SUPPLIED DATA
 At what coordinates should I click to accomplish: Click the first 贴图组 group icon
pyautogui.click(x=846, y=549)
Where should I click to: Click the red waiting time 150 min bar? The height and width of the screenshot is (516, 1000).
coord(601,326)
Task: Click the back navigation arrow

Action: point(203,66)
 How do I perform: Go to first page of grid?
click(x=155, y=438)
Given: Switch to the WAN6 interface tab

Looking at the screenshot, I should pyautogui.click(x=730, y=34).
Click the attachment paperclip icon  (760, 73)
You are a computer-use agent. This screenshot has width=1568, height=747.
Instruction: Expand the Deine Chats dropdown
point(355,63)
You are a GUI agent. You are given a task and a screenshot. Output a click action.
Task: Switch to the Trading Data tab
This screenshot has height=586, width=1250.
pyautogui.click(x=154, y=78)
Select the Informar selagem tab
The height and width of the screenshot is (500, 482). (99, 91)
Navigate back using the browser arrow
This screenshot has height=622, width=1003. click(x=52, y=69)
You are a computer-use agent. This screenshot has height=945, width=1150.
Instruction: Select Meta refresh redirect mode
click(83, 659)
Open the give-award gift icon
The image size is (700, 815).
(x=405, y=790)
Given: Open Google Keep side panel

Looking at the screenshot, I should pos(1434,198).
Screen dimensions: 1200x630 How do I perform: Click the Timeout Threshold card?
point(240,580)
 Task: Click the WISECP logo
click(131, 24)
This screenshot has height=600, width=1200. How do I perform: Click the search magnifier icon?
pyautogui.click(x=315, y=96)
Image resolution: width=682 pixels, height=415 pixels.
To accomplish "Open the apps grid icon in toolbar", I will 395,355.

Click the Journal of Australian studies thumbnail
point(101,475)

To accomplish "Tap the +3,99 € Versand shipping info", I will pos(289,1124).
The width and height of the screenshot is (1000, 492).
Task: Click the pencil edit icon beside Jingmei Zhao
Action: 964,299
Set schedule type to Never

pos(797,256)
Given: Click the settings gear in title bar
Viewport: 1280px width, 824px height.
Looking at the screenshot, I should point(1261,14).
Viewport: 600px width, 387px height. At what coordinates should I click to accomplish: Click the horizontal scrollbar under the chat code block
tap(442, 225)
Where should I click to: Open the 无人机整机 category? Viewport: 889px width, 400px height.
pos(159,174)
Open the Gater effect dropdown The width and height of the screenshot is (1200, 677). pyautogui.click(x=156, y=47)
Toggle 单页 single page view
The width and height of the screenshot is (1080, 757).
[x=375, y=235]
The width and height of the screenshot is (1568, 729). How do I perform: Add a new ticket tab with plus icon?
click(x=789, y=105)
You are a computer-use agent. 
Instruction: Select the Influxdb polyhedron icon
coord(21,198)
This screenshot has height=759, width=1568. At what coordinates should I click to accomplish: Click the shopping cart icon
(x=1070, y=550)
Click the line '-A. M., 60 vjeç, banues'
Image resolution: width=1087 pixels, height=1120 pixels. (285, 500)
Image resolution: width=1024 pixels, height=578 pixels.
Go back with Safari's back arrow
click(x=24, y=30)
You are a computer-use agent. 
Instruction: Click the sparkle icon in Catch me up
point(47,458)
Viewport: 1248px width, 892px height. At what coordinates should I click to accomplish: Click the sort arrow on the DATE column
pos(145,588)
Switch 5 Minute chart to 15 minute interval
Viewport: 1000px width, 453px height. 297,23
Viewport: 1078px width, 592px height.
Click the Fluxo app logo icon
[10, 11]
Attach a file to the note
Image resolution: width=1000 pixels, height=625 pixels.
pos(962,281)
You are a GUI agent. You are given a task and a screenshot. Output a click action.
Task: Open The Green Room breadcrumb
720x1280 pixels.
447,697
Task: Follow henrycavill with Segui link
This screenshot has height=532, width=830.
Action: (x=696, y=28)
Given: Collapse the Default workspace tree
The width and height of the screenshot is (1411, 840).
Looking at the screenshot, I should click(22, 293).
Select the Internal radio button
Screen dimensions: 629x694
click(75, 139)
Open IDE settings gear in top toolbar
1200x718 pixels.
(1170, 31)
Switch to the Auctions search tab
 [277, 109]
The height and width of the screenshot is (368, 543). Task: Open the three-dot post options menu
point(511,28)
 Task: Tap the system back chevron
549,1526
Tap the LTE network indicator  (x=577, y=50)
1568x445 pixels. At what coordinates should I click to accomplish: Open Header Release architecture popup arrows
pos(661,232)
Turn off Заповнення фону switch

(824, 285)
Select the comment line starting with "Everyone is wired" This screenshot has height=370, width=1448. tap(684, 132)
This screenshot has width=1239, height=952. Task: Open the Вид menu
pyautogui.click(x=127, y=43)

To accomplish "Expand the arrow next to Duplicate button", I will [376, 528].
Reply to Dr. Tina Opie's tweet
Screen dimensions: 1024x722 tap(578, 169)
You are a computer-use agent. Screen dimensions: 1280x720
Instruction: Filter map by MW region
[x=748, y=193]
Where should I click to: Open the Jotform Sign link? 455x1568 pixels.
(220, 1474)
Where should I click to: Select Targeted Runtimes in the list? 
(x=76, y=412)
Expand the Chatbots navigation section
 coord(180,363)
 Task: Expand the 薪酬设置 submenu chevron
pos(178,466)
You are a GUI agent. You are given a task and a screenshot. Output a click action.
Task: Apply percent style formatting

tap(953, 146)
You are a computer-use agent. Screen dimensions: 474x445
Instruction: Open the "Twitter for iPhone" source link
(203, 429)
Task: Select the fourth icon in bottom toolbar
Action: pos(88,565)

SET EXERCISE
Rewrite the rows from the line with "The width and height of the screenshot is (1568, 729)." to the line with "coord(21,198)", replacing "ticket" with "message" and leaving everything else unchanged.

WORKED ANSWER
The width and height of the screenshot is (1568, 729). How do I perform: Add a new message tab with plus icon?
click(x=789, y=105)
You are a computer-use agent. 
Instruction: Select the Influxdb polyhedron icon
coord(21,198)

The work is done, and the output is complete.